Confidential client information stored in the ‘cloud’ could be accessed by US authorities, the Bar Council has warned.
The IT Panel issued advice in February to help ensure practitioners do not inadvertently infringe the Data Protection Act.
It explains that a combination of the US Patriot Act and other US laws confer powers on the American security services to access personal information stored on facilities provided by US persons or companies, without the knowledge or consent of their customers.
This occurs when the information is stored on computers owned directly or indirectly by US corporations, for example: where case files, emails and accounts are stored on cloud services; where files and administrative software is hosted externally as part of chambers’ back-up or disaster recovery plan; and where chambers use other miscellaneous IT services. Such information may be inadvertently disclosed to the US authorities.
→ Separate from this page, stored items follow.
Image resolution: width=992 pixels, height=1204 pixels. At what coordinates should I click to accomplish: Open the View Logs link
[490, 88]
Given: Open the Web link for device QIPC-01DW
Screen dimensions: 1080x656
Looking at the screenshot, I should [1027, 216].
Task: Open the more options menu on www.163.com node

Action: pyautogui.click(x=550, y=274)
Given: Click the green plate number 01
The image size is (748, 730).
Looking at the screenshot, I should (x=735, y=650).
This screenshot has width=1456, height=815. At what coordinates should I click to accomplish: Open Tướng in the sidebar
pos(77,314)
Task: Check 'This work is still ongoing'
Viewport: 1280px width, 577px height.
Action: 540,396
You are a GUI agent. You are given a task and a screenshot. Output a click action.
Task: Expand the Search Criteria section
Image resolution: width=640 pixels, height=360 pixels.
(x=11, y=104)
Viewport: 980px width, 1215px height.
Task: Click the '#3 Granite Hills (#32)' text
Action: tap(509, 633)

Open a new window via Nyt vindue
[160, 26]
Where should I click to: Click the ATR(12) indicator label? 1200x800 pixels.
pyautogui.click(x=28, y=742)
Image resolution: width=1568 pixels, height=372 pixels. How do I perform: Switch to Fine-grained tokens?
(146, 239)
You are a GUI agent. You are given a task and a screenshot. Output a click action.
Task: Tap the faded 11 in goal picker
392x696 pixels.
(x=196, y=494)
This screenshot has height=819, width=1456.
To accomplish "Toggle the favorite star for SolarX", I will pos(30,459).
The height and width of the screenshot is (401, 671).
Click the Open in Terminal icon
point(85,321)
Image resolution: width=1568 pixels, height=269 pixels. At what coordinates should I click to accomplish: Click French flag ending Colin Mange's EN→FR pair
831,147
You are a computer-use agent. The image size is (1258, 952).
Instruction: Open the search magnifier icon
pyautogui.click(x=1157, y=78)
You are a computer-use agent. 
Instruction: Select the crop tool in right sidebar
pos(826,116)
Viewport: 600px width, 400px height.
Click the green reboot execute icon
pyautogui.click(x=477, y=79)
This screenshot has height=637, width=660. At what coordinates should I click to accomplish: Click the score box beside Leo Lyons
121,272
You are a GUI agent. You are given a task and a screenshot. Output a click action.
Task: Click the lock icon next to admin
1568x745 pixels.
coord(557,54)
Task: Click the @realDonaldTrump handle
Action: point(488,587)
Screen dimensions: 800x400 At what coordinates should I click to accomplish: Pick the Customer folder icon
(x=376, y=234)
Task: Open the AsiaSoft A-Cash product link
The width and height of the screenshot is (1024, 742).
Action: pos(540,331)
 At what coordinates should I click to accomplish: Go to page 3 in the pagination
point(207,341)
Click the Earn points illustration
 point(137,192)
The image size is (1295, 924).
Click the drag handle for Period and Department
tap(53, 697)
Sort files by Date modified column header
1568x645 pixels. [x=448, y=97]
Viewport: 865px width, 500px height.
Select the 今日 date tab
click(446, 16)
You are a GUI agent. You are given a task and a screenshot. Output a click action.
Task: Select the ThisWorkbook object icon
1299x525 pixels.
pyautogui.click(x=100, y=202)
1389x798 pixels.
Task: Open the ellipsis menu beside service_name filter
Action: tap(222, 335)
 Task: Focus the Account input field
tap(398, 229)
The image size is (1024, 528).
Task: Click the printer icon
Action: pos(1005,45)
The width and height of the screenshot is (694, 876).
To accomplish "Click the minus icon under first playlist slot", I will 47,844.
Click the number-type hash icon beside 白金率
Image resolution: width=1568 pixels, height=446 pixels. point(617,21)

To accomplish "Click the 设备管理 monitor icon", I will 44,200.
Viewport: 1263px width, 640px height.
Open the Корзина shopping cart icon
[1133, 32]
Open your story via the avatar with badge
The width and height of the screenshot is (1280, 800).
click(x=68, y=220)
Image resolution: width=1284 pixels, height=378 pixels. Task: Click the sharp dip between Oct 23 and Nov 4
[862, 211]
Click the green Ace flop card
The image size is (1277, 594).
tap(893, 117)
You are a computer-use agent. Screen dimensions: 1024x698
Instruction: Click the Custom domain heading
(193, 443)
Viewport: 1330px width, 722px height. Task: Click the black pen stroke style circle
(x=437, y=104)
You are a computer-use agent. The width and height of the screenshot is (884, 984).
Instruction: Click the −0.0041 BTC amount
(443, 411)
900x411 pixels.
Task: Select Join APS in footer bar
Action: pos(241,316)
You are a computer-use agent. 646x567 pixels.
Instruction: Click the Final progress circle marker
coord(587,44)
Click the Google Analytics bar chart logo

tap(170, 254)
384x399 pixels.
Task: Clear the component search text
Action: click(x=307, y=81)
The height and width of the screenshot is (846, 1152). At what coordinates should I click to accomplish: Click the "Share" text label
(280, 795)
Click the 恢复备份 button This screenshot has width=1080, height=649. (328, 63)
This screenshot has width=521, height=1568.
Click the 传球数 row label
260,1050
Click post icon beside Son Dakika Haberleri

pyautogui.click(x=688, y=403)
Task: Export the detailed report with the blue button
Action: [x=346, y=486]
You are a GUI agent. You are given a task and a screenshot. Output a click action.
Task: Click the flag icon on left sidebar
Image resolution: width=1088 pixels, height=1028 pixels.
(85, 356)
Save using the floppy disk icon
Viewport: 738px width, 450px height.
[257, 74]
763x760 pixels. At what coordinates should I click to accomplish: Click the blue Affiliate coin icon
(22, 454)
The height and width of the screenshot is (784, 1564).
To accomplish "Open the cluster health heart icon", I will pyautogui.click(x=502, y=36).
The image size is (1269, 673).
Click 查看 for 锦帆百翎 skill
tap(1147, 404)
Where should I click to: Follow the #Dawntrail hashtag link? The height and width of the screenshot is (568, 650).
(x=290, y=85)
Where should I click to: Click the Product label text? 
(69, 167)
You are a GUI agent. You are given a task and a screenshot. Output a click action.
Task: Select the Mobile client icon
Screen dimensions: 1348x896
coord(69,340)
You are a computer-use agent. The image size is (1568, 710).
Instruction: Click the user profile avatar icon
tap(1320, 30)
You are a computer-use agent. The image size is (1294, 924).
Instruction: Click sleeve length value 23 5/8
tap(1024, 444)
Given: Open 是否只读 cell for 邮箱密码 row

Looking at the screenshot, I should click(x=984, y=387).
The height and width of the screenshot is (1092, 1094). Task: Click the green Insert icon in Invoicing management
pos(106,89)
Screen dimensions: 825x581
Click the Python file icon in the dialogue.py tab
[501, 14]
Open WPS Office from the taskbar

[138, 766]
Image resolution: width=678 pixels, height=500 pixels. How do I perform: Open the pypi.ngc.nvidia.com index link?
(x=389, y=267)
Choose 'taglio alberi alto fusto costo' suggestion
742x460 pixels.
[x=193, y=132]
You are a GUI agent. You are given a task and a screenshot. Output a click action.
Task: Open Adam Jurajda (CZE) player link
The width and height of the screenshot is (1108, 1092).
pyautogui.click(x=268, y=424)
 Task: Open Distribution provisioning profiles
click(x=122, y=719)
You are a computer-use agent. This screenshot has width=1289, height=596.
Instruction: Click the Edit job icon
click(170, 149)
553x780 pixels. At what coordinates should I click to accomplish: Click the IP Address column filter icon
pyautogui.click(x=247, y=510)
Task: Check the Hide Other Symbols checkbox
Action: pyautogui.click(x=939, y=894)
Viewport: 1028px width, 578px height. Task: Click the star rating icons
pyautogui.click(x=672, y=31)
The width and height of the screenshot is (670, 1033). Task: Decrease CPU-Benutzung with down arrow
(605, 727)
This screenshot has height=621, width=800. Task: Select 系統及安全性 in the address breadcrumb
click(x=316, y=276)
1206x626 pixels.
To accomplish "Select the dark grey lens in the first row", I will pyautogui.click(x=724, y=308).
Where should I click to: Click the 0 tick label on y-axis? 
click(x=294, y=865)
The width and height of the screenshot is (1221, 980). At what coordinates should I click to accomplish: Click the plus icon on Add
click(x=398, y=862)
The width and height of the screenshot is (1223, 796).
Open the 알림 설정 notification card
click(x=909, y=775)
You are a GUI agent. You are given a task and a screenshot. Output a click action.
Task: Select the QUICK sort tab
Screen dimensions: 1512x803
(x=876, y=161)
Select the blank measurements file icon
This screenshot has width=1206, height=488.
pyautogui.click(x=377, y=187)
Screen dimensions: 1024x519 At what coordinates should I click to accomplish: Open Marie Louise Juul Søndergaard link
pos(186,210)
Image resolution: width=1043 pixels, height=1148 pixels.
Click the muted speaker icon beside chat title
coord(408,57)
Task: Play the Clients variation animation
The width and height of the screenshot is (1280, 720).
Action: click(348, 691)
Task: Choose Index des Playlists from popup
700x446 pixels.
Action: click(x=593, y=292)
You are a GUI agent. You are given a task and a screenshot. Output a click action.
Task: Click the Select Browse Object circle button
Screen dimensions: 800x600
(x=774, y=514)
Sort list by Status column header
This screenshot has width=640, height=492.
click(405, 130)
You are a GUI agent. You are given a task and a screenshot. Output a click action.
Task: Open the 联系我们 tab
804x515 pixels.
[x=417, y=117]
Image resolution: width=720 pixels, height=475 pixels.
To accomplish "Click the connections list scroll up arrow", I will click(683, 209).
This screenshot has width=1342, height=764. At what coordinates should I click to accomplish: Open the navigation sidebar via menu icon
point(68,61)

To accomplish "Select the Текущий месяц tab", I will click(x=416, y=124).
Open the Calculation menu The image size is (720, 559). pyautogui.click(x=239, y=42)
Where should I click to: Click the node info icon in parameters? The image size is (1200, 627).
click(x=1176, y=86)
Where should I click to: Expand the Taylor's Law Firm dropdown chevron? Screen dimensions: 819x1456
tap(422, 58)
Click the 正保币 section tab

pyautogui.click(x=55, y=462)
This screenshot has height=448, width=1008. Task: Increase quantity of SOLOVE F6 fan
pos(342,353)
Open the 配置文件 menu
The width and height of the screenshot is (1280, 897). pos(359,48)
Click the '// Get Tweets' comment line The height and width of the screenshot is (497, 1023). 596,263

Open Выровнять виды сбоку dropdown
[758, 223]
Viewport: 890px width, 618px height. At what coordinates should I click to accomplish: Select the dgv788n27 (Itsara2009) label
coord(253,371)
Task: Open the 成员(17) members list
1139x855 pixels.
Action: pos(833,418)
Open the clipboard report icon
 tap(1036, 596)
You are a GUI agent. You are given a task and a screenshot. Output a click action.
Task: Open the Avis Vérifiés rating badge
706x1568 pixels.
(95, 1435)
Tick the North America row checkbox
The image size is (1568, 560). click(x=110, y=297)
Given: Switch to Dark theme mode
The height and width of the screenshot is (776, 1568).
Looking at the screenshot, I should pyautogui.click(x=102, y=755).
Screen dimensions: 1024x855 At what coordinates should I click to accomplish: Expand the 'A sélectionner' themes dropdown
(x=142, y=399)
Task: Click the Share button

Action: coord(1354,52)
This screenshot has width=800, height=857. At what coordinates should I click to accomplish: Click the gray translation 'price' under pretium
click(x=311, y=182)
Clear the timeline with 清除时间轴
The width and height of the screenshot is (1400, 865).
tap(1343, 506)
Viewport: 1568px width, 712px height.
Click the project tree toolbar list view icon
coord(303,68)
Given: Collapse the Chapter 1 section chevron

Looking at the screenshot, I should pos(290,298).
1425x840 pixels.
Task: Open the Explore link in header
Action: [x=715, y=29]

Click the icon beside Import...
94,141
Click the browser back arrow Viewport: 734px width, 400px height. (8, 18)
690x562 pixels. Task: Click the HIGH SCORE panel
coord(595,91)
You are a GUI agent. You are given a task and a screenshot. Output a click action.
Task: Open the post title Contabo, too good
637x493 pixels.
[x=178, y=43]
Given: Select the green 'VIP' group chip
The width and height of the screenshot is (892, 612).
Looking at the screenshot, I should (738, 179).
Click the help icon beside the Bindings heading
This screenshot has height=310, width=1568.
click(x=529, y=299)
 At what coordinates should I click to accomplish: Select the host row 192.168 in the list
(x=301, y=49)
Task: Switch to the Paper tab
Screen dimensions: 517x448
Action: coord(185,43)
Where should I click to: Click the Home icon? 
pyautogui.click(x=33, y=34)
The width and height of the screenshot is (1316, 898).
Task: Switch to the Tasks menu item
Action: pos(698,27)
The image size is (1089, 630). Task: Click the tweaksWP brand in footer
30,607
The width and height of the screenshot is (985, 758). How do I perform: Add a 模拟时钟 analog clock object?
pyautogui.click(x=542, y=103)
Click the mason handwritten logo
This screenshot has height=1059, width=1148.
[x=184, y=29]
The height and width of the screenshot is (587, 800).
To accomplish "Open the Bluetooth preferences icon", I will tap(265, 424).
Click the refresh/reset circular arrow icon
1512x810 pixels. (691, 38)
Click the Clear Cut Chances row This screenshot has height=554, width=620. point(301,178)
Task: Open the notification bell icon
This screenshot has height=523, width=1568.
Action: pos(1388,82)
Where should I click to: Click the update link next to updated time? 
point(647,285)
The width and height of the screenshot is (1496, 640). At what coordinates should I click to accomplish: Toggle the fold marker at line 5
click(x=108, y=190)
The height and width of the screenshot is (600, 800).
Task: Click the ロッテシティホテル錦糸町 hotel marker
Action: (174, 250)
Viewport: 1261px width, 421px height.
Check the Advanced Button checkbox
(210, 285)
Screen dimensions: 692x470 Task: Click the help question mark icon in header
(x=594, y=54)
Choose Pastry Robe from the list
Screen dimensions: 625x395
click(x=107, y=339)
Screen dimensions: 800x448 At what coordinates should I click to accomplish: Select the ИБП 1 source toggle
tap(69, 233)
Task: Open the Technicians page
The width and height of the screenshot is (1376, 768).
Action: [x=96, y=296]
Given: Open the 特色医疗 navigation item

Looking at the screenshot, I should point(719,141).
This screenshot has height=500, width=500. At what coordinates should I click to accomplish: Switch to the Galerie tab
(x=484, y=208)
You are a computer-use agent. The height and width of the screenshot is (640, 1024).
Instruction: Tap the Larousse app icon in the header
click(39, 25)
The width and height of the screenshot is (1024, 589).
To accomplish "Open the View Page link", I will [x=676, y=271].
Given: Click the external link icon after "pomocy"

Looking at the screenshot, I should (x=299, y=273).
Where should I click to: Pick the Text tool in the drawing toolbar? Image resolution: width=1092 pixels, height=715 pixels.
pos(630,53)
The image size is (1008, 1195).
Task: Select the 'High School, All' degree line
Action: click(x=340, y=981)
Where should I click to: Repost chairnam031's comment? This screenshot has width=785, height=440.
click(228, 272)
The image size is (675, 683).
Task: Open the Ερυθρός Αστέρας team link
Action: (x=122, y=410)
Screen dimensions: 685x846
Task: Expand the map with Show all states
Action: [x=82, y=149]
Barristers were warned to check where legally privileged and confidential information is stored, whether any company which stores professional information has US parentage, and if they could be subject to the provisions of the US Patriot Act, and to consider encrypting access to data placed on external servers.
Jacqueline Reid, Chair of the Bar Council IT Panel, said US laws confer considerable surveillance powers on US authorities.
‘Barristers routinely retain legally privileged information relating to their clients, and they should be aware that these surveillance powers can place the confidentiality and security of this highly confidential information at risk.’